12 hours ago
We had a short 15 minute ride from the flight line to the 1st Group Compound, however, it was long enough for me to realize how difficult my return home was going to be. I stared out the window, mesmerized by the green landscape and the massive evergreens of Washington. I was so used to seeing the brown, dusty, barren desert of northern Afghanistan. Was it always this green or was I just finally appreciating it? As the bus pulled into the compound I saw Kim standing on the sidewalk. I was nervous, so much had happened in the past seven months, I wondered if we even knew each other anymore. How was I supposed to explain the past seven months to her? How do you explain to someone about seeing bodies burned alive, fearing for your life and wanting to kill men so badly it hurts? I wanted to tell her everything and nothing at the same time. I told my elf that I would not tell her about any of the firefights, especially the last one – I did not want her to carry these burdens too.

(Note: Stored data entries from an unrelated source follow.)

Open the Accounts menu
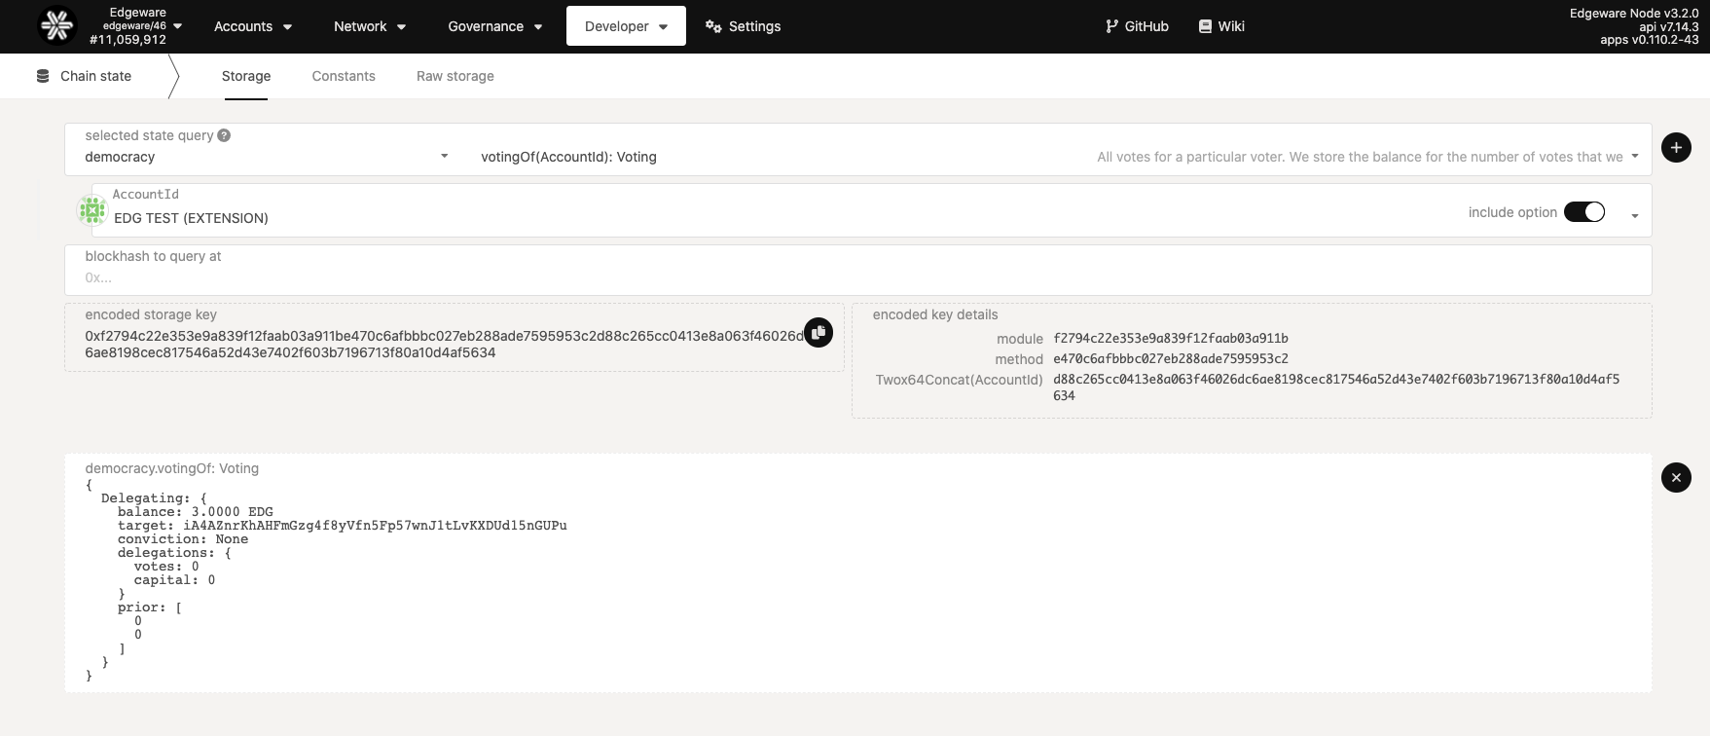 [253, 26]
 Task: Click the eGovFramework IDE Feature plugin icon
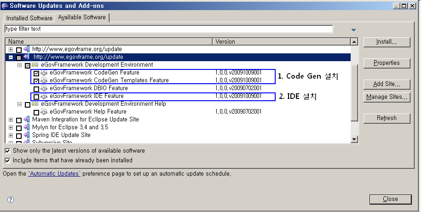[x=44, y=96]
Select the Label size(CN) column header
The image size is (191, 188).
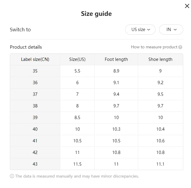35,59
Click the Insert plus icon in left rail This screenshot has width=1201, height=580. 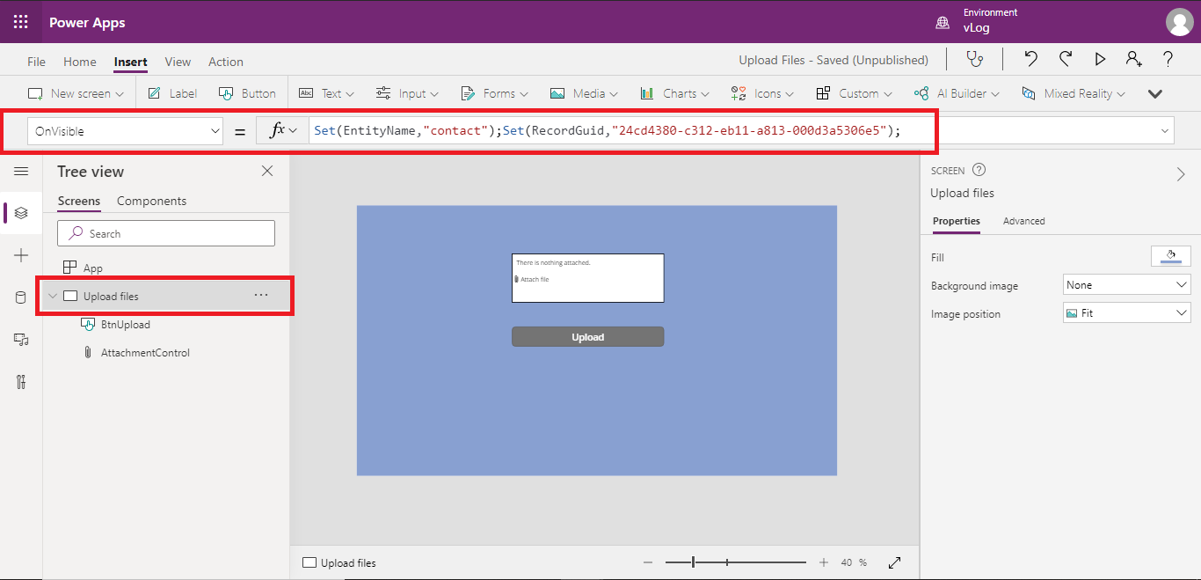(19, 255)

She had tears in her eyes as we shared a warm embrace – I wanted this moment to last forever. We should have been able to go home, make love (after seven months away this is a top priority) and start the process of getting to know one another again, however, our reunion was cut short. Instead of downloading our bags and getting a quick safety briefing we were required to break down our pallets and inventory all of our gear on a Friday night after being in Afghanistan for seven months. After a few hours of waiting in the parking lot, Kim went home and told me to give her a call when we were done. Around 0200 we finally wrapped up our inventory and went home. On the 15 minute ride home I tried to pack in 7 months of lost time and I suddenly realized how hard coming was going to be.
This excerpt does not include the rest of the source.